Less than 30% of Waddell & Reed’s fund assets were ranked in the top half of their group by Morningstar over the past three-year performance period. Not surprisingly, Waddell & Reed continues to see a couple billion dollars of asset outflows each quarter.
Should the market take a tumble, the business would come under further strain.
Hot Stocks To Buy Right Now: Knight Transportation, Inc.(KNX)
Knight-Swift Transportation Holdings Inc (NYSE:KNX) had its humble beginnings in 1966, taking steel from the Port of Los Angeles to Arizona and bringing cotton from Arizona to LA.
Today, KNX is a $4 billion business with 20,000 trucks on the road throughout the U.S. and Mexico. If you see a Swift logo on a truck while driving, it’s a KNX truck.
Charles Dow, the inspiration for the Dow Jones Industrial Average, also inspired a fundamental theory about the economy and the markets. It’s simply called Dow Theory.
One of the core tenants is that if you look at the transportation and the industrial sectors, you can predict how well the economy will be doing in the near future. If transport business is rising, that’s a bullish sign.
KNX stock is up 10% year to date and up 20% in the past five months. That’s a good sign that the economy is on an upswing, and KNX stock with it.

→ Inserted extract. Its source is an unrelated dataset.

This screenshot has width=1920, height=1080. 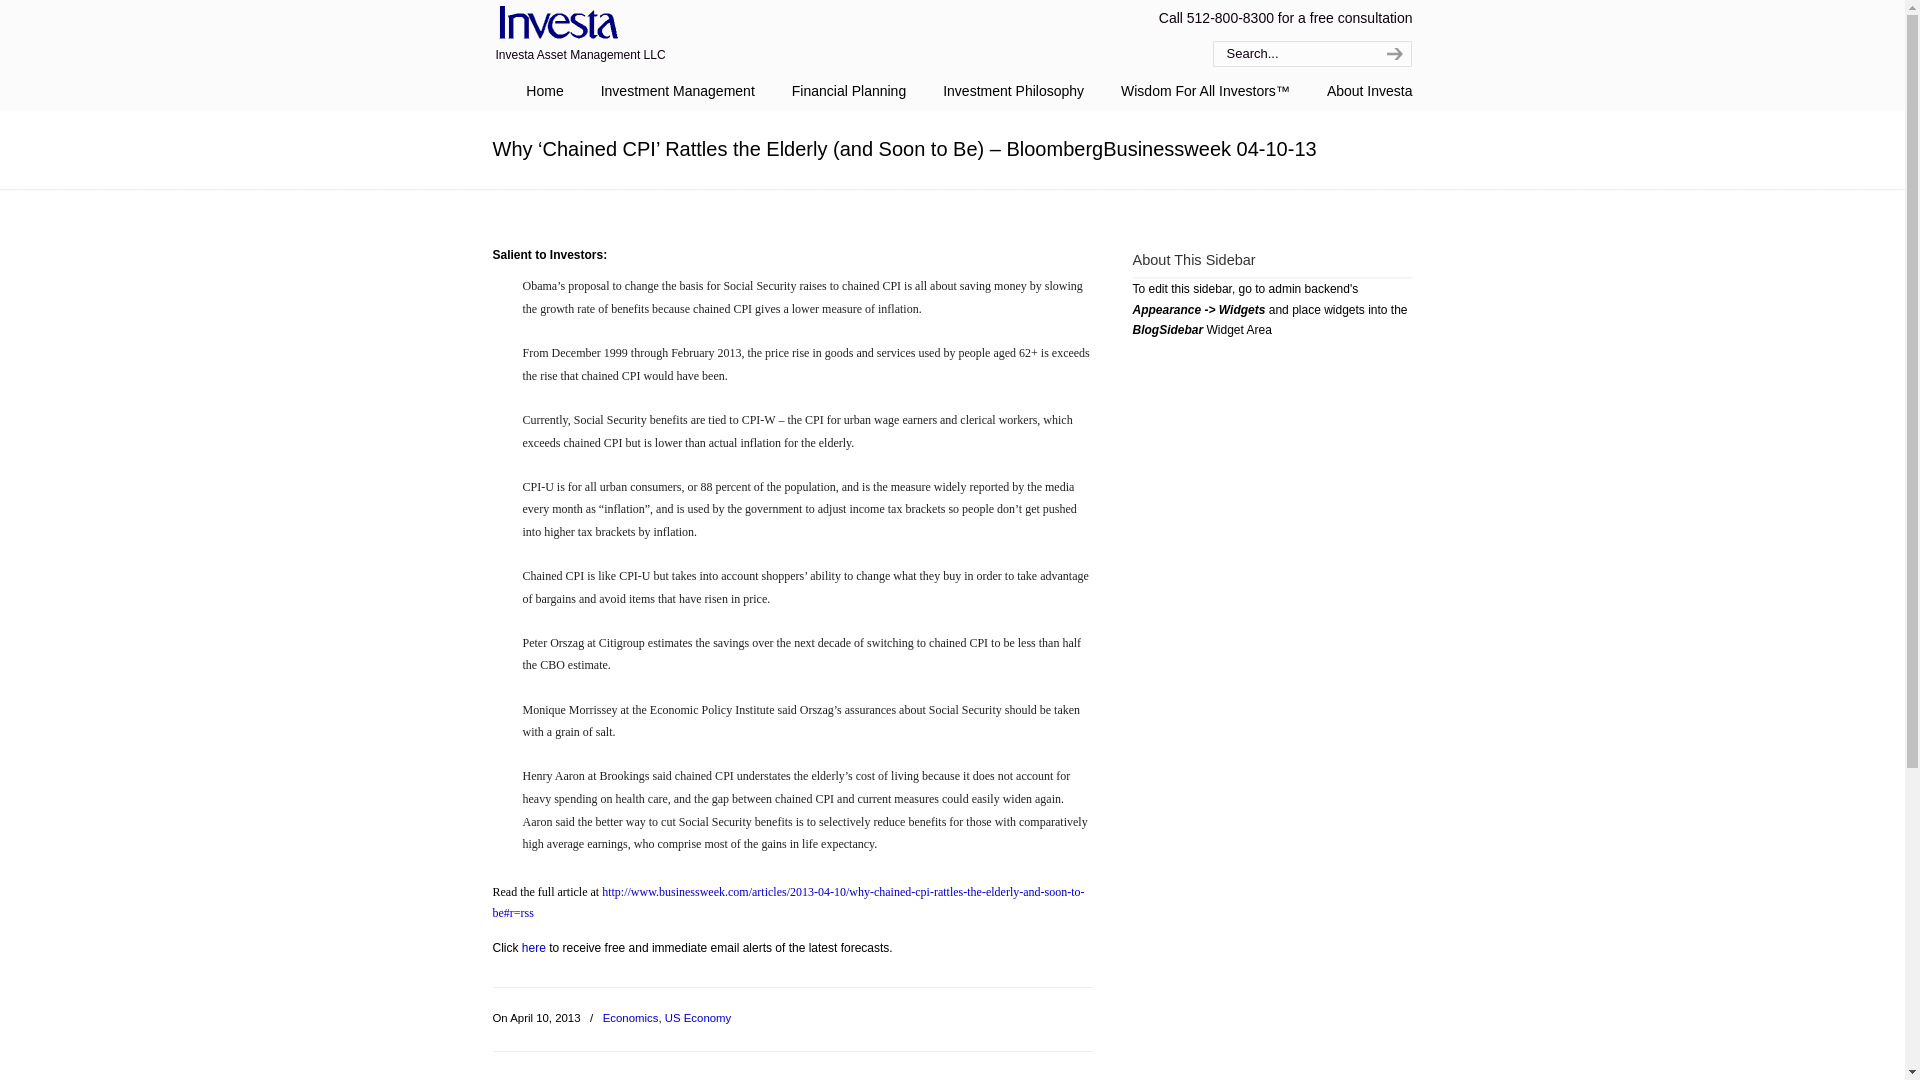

Hot Stocks To Buy Right Now: Network-1 Technologies, Inc.(NTIP)
(NYSEAMERICAN:NTIP) has a market cap of $65 million, so it isn’t a game changer at this point. And from the looks of things, it may not get the opportunity to even try its hand becoming a force.
Its specialty is protecting intellectual property assets. Granted this is huge deal in the tech sector where knowledge is almost as important as products. If you don’t have the ability to keep your new tech ideas out of the hands of competitors, you don’t have a chance.
Most of NTIP’s IP portfolio deals with networks and Quality of Service (QoS) patents for delivering content over the internet.
It’s off 42% in the past year, but there’s no reason to go bargain hunting now.
Hot Stocks To Buy Right Now: Celanese Corporation(CE)
Celanese Corporation (NYSE:CE) announced a 17% increase to its quarterly dividend, raising it from 46 cents per share to 54 cents. Dividends will be paid from the specialty chemicals manufacturer on May 10 to shareholders of record as of April 30. As a result, CE shares trade ex-dividend on April 27.